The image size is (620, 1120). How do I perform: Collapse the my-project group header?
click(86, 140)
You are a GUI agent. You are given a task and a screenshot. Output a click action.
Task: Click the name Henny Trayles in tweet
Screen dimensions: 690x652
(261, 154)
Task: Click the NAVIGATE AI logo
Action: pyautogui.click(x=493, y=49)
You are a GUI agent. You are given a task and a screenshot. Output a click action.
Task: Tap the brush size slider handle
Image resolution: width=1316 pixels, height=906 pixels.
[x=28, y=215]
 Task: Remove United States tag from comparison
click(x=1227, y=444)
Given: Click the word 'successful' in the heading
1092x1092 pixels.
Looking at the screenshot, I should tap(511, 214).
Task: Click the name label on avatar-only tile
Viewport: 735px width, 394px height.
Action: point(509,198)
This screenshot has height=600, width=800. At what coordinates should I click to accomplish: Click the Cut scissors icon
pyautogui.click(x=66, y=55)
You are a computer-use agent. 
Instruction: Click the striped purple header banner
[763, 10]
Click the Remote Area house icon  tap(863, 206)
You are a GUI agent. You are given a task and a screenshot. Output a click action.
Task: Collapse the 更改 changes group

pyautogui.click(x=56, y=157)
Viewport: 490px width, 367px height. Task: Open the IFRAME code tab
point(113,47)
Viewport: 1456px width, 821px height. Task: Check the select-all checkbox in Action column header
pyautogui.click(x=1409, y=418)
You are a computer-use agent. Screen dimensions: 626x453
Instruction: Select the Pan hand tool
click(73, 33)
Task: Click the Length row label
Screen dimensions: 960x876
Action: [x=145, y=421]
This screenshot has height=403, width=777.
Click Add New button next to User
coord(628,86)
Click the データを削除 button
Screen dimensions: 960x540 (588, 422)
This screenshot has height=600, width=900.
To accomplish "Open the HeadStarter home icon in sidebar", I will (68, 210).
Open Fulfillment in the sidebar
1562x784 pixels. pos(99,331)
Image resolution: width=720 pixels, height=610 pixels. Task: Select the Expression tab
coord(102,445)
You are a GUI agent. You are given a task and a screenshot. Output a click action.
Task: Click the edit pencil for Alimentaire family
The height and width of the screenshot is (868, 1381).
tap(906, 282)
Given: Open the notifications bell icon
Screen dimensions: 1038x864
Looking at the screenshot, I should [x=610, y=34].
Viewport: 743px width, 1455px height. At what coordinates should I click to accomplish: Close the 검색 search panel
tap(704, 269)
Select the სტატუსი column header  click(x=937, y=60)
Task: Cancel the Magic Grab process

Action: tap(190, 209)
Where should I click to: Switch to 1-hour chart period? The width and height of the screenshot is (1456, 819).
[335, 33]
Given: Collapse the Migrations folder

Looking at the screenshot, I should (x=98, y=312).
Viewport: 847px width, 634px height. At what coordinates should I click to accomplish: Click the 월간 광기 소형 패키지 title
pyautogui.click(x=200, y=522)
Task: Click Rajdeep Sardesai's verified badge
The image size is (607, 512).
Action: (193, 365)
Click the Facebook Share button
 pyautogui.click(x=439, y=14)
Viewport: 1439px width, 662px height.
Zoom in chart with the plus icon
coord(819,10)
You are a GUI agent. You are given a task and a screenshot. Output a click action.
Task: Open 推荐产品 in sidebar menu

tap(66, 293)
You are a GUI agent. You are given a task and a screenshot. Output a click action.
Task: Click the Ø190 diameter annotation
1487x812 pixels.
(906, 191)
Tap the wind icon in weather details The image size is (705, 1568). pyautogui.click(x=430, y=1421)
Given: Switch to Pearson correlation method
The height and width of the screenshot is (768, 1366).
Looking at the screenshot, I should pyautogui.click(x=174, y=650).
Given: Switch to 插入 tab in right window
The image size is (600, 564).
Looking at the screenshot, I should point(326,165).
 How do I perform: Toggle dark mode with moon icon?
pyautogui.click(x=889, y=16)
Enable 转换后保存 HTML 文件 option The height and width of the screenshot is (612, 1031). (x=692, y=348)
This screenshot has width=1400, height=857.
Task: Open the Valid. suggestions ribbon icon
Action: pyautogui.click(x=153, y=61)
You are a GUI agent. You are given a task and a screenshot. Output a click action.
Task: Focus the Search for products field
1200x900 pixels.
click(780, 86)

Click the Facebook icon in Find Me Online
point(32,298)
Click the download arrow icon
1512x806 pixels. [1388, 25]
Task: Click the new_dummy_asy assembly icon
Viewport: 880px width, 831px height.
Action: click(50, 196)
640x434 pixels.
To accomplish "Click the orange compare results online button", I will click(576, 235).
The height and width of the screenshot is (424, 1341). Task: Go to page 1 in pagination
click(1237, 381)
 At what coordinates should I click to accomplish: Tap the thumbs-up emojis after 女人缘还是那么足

• [Exercise goal]: Output the rows from the one containing "Task: Click the new_dummy_asy assembly icon" through the last row as a Markdown table with the columns Number and Line, leaving out any blank lines.

• [Task result]:
| Number | Line |
|---|---|
| 1 | Task: Click the new_dummy_asy assembly icon |
| 2 | Viewport: 880px width, 831px height. |
| 3 | Action: click(50, 196) |
| 4 | 640x434 pixels. |
| 5 | To accomplish "Click the orange compare results online button", I will click(576, 235). |
| 6 | The height and width of the screenshot is (424, 1341). Task: Go to page 1 in pagination |
| 7 | click(1237, 381) |
| 8 |  At what coordinates should I click to accomplish: Tap the thumbs-up emojis after 女人缘还是那么足 |